[Records to process]
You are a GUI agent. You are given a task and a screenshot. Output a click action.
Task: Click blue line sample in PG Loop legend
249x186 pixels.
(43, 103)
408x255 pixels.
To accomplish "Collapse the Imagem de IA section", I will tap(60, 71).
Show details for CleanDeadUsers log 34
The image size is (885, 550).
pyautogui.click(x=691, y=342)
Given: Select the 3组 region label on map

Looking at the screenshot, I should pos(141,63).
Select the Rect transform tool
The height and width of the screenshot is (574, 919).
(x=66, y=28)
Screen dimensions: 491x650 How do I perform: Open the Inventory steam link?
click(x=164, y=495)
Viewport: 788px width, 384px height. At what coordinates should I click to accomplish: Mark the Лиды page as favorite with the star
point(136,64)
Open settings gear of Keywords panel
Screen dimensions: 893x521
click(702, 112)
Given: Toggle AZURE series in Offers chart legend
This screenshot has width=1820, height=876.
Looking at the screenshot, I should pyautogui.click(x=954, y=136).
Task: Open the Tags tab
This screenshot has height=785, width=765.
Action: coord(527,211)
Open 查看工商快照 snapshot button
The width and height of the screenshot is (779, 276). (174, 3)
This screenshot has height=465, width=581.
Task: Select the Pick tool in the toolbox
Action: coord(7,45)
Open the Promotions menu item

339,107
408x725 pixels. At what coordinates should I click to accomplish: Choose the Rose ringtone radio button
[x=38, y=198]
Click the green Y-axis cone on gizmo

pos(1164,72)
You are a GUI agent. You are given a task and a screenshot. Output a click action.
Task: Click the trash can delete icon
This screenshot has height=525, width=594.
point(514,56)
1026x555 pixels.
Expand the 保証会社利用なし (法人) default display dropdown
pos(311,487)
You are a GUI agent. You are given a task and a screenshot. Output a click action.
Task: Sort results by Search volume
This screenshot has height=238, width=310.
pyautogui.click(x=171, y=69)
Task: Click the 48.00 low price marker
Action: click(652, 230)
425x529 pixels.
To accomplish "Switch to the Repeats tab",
[/Records to process]
> [Action item] Where a line in the entries holds "legend", copy that line.

> [Exercise solution]
Task: Click blue line sample in PG Loop legend
Given: Toggle AZURE series in Offers chart legend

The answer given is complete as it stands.